# Big Lots 5' Skeleton



## sanityassassin (Mar 15, 2008)

I saw a 5' posable skeleton at Big Lots last night for $50. It looks pretty good but are there better ones out there for that price?

http://www.biglots.com/p/c/animated-halloween-dcor/5-foot-led-posable-skeleton


----------



## RoxyBlue (Oct 6, 2008)

Looks a lot like the Pose-n-Stay skellie that's been around for a while, with LED eyes added. If you have a Costco near you, they often carry the Pose-n-Stay skeleton as the season approaches, and usually at a better price. Here's what's on their web site:

http://www.costco.com/60"-Pose-N-St...es-and-Timer-Function-.product.100155247.html


----------



## sanityassassin (Mar 15, 2008)

Unfortunately no Costco here in Gainesville, Florida but I will see if I can find one nearby. That price is way better than the Big Lots one. My girlfriend wants me to build the grave digger prop like the one BigAnt made, and I don't have a whole lot of my budget left so saving every bit helps.


----------



## Bone Dancer (Oct 7, 2005)

Walgreens also carried a poseable skelly last year.


----------



## RoxyBlue (Oct 6, 2008)

Party City has them, but the current price is about $60 as well:

http://www.partycity.com/product/li...from=Search&navSet=skeleton&bypass_redirect=1

AS does Amazon.com, but not as good a deal as Costco:

Amazon.com: Seasons Crazy Bonez Pose-N-Stay Skeleton: Toys & [email protected]@[email protected]@http://ecx.images-amazon.com/images/I/[email protected]@[email protected]@31a1pXqVyQL


----------



## TheMikeBarrera (Aug 6, 2015)

HI all, I personally just buy a basic skeleton and add in my own pair of LED glowing eyes. It seems to be way cheaper. By like a full size skeleton for like $25 and had in a 10 pair of electric eyes. Better than battery in my thoughts.


----------



## shadow713 (Aug 12, 2015)

Home Depot has them around $30, but there is an online back order on them right now. Might check it out when 'ween stuff rolls out.


----------



## sanityassassin (Mar 15, 2008)

Thanks for the tip! I will start checking the depot. I probably won't even use the led eyes but the skeleton looks better than the cheap blow mold ones and isn't that much more expensive.


----------



## Brad Green (Jul 29, 2004)

You may want to stay away from the 'Pose-N-Stay" skeletons if you are trying to build Bigants grave digger.

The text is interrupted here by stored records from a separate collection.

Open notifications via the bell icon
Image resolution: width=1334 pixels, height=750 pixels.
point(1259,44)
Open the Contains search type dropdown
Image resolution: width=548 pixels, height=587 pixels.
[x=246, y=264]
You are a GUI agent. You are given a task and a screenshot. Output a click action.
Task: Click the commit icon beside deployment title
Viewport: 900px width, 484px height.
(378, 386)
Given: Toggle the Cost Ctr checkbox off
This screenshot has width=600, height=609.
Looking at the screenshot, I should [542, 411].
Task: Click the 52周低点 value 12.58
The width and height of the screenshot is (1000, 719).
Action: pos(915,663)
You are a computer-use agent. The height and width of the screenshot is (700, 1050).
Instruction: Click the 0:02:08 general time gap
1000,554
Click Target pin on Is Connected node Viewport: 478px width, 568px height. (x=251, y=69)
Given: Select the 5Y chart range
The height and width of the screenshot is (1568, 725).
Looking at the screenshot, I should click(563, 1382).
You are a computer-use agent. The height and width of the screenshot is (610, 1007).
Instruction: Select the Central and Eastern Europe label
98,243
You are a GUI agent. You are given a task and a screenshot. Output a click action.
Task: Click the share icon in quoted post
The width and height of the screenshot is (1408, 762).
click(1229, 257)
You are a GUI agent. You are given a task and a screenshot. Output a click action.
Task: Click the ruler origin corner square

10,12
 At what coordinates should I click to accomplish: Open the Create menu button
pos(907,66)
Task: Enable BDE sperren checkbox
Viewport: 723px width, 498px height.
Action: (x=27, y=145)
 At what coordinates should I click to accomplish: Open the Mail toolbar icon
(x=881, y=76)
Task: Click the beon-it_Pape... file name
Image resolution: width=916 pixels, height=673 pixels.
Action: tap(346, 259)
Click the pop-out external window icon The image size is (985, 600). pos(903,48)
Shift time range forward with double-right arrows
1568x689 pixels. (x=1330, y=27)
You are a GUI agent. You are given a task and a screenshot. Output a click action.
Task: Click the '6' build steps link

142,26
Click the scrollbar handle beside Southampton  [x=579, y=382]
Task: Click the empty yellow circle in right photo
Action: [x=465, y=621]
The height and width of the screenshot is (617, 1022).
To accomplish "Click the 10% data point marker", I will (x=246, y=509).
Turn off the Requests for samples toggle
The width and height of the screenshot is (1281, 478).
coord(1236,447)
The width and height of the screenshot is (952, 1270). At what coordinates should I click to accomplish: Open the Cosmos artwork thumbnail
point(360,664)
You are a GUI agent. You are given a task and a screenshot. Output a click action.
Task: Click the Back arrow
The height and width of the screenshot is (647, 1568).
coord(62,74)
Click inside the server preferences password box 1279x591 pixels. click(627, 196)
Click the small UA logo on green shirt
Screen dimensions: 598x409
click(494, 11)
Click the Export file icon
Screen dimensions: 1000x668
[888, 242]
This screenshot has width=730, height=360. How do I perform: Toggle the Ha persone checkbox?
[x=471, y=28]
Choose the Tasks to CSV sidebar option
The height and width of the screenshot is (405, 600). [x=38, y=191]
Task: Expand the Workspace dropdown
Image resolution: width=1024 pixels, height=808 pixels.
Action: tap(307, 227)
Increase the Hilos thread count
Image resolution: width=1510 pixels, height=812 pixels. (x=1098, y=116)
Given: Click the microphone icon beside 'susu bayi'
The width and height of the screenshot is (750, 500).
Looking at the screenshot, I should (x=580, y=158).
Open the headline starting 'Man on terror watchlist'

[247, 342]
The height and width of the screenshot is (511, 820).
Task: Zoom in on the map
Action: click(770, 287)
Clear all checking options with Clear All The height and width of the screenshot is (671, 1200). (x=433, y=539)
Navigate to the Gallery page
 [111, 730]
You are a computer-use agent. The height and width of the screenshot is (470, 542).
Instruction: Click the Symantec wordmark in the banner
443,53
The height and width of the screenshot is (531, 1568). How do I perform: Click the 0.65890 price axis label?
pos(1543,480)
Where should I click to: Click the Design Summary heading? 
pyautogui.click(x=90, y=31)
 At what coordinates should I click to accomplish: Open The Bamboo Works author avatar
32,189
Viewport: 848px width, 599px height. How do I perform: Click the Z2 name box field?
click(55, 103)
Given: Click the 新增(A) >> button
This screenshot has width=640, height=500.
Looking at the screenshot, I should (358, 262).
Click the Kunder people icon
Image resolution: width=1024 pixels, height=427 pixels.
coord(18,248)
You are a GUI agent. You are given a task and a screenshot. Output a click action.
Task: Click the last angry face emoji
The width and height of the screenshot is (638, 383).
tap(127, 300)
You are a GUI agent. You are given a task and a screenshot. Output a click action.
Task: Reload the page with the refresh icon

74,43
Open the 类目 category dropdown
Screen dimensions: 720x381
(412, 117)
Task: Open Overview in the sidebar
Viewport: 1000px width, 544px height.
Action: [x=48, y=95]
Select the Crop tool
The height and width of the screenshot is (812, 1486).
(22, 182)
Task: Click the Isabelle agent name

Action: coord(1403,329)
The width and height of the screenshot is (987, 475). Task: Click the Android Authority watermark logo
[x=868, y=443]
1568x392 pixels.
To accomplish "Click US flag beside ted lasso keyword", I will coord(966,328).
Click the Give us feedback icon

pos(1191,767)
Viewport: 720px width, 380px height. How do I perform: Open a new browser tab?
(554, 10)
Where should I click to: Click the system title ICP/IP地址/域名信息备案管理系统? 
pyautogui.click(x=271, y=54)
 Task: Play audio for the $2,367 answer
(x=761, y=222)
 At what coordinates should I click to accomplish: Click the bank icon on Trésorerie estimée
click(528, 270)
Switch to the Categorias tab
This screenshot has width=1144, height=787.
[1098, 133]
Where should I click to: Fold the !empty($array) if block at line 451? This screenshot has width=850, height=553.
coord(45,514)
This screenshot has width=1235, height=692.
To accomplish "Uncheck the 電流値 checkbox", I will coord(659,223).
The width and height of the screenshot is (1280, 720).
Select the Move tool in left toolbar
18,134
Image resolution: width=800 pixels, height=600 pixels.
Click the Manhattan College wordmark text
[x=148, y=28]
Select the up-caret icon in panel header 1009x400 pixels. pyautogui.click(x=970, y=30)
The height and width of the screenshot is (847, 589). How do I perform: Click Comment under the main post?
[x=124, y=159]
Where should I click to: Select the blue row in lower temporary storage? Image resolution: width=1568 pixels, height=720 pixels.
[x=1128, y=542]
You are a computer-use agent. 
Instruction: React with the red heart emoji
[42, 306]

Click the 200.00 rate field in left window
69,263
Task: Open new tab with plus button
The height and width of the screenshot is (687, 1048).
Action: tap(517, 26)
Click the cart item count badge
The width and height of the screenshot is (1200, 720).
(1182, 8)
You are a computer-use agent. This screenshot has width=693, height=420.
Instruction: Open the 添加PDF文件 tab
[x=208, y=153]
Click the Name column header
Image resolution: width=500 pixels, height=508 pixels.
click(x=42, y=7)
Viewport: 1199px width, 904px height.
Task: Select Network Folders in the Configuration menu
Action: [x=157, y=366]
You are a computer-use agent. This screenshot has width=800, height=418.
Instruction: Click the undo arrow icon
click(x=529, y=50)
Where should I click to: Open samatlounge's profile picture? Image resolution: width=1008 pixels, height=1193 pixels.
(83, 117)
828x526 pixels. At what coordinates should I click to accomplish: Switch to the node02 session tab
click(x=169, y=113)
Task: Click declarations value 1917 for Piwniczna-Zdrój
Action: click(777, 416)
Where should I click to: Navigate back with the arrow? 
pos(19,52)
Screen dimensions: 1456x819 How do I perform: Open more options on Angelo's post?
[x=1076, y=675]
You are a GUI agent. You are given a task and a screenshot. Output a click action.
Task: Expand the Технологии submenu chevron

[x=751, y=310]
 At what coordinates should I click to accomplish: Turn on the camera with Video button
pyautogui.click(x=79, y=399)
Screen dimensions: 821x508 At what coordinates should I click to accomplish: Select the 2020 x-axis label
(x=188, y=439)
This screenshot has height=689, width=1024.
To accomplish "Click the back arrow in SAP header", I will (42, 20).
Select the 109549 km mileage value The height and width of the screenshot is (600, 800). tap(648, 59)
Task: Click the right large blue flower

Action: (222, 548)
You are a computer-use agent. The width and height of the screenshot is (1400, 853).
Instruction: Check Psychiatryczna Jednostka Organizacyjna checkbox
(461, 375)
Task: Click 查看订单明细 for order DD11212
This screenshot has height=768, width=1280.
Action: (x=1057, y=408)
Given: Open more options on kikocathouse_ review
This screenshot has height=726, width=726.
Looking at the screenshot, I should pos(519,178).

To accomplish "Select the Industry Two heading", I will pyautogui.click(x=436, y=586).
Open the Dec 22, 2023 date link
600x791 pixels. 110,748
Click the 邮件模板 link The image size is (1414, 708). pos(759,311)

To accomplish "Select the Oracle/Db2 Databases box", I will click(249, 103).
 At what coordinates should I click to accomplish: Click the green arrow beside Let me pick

That type of skeleton usually has some kind of ratchet joint to hold it's position, where the one Bigant used is the cheaper non-posable skeleton. The ratchet joint variety would'n't have the flexibility to move with the shovel.


----------



## SerifBalehawk (Aug 14, 2015)

Target has some decent priced skeletons during their Halloween stock. I don't know about Targets near you, but one of mine has some already, though the other eight don't. Still with a look, and if they don't have them now, give it a few weeks. $20 was their asking price last year for a rather nice tension-posed plastic one.


----------



## sanityassassin (Mar 15, 2008)

Thanks for all of the info, I will definitely check target but the only one we have usually has a fairly crappy Halloween section. 
Brad- Thanks for the tip on the pose-n-stay, I figured I would have to modify it to do what I wanted, but if there are other ones that look as good that don't have the ratcheting joints that would totally work better.


----------